◆ EXCERPTED TEXT
[Start of section]
Photo: Charlie Sorrel/Cult of Mac

Ulysses, one of the best writing apps on the Mac and iOS, just switched to subscription pricing. It’ll now cost you $5 per month, or $40 per year. This is fantastic news for Ulysses users. It means the app will generate enough income to support itself. And it minimizes the risk of the developers abandoning the app when the flow of new users dries to a trickle.

Yet despite this good news, the internet lost it mind after yesterday’s announcement of the pricing change. Currently the Ulysses blog is only serving a single post, the one detailing the change, because the traffic has been enough to collapse the servers. What happened?

The App Store is like a pyramid scheme where nobody wins

If you use well-designed, complex software, you will be familiar with the App Store Ghost Ship Problem (a problem I just named myself). An app launches, often to a lot of great publicity, and collects new users for a couple of years. These new buyers keep enough money coming in that the developer can keep working on the app — updating it, adding new features and removing bugs.
[End of section]
◆ REQUEST 1
Rewrite everything in the rows from the start down to the line containing "The height and width of the screenshot is (581, 1010)." as a Markdown table with columns No. and Line, numbering each line and skipping blank ones.
The rows below are unrelated to the Ulysses pricing article.

◆ ENTRIES PROVIDED
[Start of section]
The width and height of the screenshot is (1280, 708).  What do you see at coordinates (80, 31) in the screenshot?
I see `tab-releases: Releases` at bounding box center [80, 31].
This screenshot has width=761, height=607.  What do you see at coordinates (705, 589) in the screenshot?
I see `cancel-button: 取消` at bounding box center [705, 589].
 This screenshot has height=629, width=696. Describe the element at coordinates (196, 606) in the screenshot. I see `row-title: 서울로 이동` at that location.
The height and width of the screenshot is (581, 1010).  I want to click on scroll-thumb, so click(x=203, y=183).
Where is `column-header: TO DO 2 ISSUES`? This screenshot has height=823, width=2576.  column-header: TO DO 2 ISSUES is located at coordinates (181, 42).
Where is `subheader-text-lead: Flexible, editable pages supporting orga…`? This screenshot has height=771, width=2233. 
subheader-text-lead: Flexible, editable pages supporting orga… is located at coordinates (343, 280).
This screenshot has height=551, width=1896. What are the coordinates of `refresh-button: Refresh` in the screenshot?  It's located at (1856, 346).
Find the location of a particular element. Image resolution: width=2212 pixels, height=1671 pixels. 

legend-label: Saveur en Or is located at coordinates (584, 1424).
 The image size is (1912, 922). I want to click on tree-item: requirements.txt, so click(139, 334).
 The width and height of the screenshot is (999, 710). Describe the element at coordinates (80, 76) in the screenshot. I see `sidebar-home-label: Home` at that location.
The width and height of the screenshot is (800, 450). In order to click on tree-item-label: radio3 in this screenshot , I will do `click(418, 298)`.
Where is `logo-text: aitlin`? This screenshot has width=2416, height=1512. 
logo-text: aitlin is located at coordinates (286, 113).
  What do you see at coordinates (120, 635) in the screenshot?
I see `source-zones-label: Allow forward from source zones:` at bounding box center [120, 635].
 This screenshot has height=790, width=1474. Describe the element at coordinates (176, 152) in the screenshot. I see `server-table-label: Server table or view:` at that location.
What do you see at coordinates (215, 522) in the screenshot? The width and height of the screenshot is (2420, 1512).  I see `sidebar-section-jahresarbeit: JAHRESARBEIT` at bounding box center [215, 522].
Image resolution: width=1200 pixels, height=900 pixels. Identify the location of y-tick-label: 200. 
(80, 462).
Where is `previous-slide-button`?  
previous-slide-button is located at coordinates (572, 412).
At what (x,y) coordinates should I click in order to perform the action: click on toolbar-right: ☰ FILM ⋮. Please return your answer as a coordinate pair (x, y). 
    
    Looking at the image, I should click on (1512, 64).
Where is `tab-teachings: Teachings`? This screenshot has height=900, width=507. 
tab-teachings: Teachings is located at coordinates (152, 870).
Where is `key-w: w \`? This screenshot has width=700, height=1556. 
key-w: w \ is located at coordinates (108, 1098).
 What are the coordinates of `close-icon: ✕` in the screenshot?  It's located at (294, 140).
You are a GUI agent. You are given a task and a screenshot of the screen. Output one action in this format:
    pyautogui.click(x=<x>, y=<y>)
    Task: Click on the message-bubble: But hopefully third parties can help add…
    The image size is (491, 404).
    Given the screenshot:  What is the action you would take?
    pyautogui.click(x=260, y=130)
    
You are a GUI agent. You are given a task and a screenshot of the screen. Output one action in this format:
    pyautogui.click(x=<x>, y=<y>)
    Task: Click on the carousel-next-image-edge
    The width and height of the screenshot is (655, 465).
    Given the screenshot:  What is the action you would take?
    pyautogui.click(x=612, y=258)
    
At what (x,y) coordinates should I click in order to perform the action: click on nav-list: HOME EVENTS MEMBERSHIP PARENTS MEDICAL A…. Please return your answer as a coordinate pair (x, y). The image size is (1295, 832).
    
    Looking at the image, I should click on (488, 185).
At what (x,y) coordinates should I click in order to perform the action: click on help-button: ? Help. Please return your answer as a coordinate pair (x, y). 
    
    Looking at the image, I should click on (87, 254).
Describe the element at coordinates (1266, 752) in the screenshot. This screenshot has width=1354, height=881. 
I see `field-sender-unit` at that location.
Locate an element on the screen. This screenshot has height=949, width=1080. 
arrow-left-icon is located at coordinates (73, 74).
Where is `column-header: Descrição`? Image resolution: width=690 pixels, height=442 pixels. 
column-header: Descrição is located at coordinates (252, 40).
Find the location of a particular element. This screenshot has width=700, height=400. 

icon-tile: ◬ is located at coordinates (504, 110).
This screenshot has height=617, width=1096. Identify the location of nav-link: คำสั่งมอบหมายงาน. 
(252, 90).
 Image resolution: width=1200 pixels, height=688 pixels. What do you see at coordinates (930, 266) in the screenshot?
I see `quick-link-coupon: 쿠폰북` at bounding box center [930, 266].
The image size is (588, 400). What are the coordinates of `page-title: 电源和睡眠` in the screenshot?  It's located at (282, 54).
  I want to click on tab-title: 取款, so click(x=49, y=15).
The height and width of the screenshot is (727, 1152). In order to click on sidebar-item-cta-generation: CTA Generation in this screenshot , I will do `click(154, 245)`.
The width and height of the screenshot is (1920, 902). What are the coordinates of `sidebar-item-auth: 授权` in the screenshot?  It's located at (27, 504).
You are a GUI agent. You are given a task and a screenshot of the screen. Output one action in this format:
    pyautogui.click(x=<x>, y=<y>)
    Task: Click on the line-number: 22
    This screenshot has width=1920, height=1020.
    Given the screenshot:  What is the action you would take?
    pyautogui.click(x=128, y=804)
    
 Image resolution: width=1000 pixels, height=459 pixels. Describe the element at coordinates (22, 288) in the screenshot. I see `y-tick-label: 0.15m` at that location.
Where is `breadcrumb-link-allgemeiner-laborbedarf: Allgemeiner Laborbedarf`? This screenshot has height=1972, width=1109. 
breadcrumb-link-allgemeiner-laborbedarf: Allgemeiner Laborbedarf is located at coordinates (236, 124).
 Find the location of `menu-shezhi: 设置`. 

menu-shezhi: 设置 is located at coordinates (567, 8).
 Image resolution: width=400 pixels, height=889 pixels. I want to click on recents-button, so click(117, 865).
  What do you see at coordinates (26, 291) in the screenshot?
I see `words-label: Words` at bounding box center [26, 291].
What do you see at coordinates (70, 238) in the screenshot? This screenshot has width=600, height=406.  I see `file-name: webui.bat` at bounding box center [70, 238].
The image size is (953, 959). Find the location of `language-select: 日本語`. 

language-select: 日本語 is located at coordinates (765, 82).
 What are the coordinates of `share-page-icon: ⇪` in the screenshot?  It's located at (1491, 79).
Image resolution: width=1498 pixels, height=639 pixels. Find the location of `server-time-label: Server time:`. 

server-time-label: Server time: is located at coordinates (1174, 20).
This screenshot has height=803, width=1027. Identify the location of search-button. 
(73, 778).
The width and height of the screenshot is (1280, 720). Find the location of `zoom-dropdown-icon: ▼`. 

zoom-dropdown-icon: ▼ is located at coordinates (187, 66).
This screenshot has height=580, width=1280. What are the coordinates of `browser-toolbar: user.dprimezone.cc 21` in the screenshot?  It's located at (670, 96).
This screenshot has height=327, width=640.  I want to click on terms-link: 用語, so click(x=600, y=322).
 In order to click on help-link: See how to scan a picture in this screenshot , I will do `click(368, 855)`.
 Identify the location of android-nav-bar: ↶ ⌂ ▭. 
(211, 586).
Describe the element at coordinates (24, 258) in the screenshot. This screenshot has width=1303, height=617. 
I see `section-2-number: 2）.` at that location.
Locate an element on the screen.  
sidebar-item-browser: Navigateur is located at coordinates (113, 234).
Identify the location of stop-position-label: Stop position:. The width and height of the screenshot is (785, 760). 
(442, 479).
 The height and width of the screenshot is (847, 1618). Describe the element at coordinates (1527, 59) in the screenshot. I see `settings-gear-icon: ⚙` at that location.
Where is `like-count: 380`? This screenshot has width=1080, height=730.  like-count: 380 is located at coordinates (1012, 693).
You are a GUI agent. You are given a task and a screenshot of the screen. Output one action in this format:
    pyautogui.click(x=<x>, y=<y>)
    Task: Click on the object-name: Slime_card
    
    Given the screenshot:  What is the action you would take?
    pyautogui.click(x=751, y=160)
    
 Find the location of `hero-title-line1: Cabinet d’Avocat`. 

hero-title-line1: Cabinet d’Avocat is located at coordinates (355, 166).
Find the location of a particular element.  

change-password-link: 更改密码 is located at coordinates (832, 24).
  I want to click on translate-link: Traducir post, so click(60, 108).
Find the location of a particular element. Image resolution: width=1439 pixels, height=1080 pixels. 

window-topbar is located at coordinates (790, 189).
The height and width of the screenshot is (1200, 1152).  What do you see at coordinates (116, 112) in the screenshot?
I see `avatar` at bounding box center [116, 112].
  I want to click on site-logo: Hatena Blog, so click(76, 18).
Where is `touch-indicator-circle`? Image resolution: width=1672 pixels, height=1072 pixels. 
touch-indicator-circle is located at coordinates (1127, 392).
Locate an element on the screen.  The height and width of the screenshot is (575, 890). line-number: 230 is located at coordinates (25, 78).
[End of section]
◆ REQUEST 2
From the Ulysses pricing article, reproduce everything from "Photo: Charlie Sorrel/Cult" down to "servers. What happened?".

◆ ANSWER AREA 1
| No. | Line |
|---|---|
| 1 | The width and height of the screenshot is (1280, 708).  What do you see at coordinates (80, 31) in the screenshot? |
| 2 | I see `tab-releases: Releases` at bounding box center [80, 31]. |
| 3 | This screenshot has width=761, height=607.  What do you see at coordinates (705, 589) in the screenshot? |
| 4 | I see `cancel-button: 取消` at bounding box center [705, 589]. |
| 5 |  This screenshot has height=629, width=696. Describe the element at coordinates (196, 606) in the screenshot. I see `row-title: 서울로 이동` at that location. |
| 6 | The height and width of the screenshot is (581, 1010).  I want to click on scroll-thumb, so click(x=203, y=183). |

◆ ANSWER AREA 2
Photo: Charlie Sorrel/Cult of Mac

Ulysses, one of the best writing apps on the Mac and iOS, just switched to subscription pricing. It’ll now cost you $5 per month, or $40 per year. This is fantastic news for Ulysses users. It means the app will generate enough income to support itself. And it minimizes the risk of the developers abandoning the app when the flow of new users dries to a trickle.

Yet despite this good news, the internet lost it mind after yesterday’s announcement of the pricing change. Currently the Ulysses blog is only serving a single post, the one detailing the change, because the traffic has been enough to collapse the servers. What happened?